Task input =
>>>

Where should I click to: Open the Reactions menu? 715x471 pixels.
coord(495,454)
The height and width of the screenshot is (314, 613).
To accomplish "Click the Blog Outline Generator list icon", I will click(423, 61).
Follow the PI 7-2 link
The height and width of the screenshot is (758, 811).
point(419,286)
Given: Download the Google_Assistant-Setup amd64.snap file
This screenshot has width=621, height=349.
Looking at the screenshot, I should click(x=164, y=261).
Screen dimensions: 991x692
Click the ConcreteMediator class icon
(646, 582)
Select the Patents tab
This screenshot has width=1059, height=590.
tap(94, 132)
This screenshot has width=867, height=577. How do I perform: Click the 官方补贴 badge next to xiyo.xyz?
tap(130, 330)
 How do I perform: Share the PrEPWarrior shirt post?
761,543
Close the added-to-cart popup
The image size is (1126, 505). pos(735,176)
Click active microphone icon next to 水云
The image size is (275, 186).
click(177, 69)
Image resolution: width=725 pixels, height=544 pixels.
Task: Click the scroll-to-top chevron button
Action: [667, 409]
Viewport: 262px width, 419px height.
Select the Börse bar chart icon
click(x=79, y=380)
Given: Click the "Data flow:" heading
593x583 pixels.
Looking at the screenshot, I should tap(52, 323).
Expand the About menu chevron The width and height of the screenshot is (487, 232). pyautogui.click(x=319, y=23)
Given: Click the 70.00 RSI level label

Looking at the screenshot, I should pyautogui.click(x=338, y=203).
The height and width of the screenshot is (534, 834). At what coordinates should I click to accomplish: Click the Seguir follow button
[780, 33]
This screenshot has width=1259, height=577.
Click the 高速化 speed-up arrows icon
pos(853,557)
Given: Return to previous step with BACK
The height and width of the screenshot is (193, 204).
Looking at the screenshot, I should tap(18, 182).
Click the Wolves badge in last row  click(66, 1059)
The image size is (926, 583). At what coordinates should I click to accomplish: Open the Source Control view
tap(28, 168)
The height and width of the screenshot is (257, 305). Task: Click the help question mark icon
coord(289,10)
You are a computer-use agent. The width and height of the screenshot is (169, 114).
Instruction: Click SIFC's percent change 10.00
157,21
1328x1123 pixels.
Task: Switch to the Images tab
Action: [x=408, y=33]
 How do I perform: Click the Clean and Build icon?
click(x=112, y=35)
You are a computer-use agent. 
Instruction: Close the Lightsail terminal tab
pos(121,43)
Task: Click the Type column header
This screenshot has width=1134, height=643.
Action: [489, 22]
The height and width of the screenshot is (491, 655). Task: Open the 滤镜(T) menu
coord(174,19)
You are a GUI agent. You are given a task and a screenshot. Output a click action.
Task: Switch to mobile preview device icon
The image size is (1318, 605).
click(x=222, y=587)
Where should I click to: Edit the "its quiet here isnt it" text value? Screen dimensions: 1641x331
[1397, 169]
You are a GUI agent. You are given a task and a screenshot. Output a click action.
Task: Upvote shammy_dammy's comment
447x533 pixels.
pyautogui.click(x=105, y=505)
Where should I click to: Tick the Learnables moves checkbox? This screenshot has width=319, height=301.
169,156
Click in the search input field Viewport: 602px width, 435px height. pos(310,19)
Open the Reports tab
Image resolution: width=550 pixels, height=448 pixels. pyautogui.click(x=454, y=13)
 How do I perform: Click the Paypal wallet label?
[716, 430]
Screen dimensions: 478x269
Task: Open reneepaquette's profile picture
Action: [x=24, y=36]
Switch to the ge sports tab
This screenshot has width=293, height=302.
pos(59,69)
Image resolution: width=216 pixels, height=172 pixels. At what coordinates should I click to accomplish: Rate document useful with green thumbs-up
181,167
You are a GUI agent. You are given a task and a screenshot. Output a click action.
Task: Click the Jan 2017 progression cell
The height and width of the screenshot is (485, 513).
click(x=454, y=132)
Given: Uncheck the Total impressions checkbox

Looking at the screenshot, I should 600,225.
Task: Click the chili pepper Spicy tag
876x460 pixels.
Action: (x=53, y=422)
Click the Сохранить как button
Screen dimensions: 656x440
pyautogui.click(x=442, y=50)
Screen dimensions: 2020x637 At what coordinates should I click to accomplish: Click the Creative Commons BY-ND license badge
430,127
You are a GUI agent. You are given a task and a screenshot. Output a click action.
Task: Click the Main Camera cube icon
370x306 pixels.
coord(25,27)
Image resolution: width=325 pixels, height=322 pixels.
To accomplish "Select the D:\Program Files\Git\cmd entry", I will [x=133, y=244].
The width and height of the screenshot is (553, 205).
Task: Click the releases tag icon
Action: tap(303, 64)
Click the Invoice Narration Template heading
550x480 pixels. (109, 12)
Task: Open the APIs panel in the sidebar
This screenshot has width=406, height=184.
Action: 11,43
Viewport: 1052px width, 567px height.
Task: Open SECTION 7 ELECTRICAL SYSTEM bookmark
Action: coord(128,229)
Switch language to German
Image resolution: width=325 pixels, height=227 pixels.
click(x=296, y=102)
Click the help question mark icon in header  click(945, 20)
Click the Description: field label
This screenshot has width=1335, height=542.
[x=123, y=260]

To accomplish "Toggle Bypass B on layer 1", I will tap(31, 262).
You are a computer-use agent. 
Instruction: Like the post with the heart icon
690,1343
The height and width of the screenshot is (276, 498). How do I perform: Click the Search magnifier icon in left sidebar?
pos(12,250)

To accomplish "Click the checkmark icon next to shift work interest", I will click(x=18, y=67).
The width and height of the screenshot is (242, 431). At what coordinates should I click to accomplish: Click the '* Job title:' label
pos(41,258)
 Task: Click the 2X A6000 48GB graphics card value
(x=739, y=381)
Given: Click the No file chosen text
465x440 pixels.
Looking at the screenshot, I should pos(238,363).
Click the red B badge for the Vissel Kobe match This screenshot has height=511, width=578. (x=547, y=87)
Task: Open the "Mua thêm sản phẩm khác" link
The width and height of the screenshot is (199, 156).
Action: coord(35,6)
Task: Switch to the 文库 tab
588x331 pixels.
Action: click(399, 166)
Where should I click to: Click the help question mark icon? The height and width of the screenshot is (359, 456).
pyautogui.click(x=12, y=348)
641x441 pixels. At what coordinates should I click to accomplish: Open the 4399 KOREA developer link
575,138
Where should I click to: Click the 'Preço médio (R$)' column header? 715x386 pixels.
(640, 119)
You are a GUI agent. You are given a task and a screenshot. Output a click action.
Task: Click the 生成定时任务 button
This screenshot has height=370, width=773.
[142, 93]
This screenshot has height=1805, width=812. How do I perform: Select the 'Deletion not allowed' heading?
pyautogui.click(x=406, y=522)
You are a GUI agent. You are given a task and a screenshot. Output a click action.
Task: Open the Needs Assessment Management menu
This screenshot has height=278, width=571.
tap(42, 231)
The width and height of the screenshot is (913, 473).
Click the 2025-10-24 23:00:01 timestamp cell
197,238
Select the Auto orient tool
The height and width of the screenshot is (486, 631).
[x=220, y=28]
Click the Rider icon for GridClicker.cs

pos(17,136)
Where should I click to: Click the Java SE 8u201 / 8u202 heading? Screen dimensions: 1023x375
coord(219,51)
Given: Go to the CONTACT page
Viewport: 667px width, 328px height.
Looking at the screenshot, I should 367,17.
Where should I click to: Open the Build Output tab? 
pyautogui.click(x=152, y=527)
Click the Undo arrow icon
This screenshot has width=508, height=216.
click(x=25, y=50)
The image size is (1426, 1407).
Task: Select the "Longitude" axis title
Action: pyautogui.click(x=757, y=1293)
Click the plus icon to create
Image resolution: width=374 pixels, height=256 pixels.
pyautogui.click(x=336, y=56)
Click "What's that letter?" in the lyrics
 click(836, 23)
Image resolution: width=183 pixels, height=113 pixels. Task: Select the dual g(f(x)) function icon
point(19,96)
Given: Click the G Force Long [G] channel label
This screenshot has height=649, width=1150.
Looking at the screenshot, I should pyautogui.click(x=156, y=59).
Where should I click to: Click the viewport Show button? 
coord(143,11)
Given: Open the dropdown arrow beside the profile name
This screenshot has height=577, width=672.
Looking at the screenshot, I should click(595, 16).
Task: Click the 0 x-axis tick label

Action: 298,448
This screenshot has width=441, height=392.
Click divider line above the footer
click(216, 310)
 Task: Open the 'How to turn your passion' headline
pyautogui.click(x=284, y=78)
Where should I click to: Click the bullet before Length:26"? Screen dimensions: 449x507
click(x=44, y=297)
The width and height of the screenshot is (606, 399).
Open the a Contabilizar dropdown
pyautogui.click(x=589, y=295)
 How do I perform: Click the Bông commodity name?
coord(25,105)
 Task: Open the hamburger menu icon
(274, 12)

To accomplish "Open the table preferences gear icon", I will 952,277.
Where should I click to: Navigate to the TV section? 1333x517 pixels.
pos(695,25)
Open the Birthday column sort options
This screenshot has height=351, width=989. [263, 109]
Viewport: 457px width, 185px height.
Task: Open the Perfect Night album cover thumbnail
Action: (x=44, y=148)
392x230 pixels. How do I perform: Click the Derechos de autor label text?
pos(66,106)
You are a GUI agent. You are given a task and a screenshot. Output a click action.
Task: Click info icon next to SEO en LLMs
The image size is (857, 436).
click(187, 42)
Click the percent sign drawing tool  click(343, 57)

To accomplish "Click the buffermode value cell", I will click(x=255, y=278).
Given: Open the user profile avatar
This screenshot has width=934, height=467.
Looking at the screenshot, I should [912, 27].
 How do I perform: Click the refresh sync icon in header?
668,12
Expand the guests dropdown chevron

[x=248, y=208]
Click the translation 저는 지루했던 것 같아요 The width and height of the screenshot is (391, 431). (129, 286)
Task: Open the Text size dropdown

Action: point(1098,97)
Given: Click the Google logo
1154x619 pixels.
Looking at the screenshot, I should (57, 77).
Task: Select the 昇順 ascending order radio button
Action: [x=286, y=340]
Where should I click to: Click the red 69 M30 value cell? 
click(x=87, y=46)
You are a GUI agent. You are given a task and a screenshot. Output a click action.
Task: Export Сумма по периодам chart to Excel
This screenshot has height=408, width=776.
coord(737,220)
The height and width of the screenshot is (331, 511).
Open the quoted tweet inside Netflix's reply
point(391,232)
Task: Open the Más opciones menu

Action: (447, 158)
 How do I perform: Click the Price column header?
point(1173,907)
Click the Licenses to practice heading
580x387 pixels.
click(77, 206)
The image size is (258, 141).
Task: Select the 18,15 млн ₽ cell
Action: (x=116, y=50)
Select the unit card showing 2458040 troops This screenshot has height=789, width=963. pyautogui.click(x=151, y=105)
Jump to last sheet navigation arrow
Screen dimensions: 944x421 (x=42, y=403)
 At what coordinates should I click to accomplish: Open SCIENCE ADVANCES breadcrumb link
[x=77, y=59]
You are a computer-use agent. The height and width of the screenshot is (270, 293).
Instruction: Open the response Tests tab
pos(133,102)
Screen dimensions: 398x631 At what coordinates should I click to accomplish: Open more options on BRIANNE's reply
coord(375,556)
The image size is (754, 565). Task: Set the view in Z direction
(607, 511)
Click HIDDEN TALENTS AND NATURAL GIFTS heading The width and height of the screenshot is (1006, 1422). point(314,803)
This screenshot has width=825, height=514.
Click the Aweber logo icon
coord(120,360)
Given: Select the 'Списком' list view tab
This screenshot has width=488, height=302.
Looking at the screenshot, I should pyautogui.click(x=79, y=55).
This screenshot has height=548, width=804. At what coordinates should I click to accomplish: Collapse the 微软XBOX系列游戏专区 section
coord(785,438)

<<<

Your task = The line with "At what coordinates should I click to accomplish: Open SCIENCE", plus every line after it through the end of the listing, needs to be repeated exactly; nothing else belongs in the reply.

Output =
 At what coordinates should I click to accomplish: Open SCIENCE ADVANCES breadcrumb link
[x=77, y=59]
You are a computer-use agent. The height and width of the screenshot is (270, 293).
Instruction: Open the response Tests tab
pos(133,102)
Screen dimensions: 398x631 At what coordinates should I click to accomplish: Open more options on BRIANNE's reply
coord(375,556)
The image size is (754, 565). Task: Set the view in Z direction
(607, 511)
Click HIDDEN TALENTS AND NATURAL GIFTS heading The width and height of the screenshot is (1006, 1422). point(314,803)
This screenshot has width=825, height=514.
Click the Aweber logo icon
coord(120,360)
Given: Select the 'Списком' list view tab
This screenshot has width=488, height=302.
Looking at the screenshot, I should pyautogui.click(x=79, y=55).
This screenshot has height=548, width=804. At what coordinates should I click to accomplish: Collapse the 微软XBOX系列游戏专区 section
coord(785,438)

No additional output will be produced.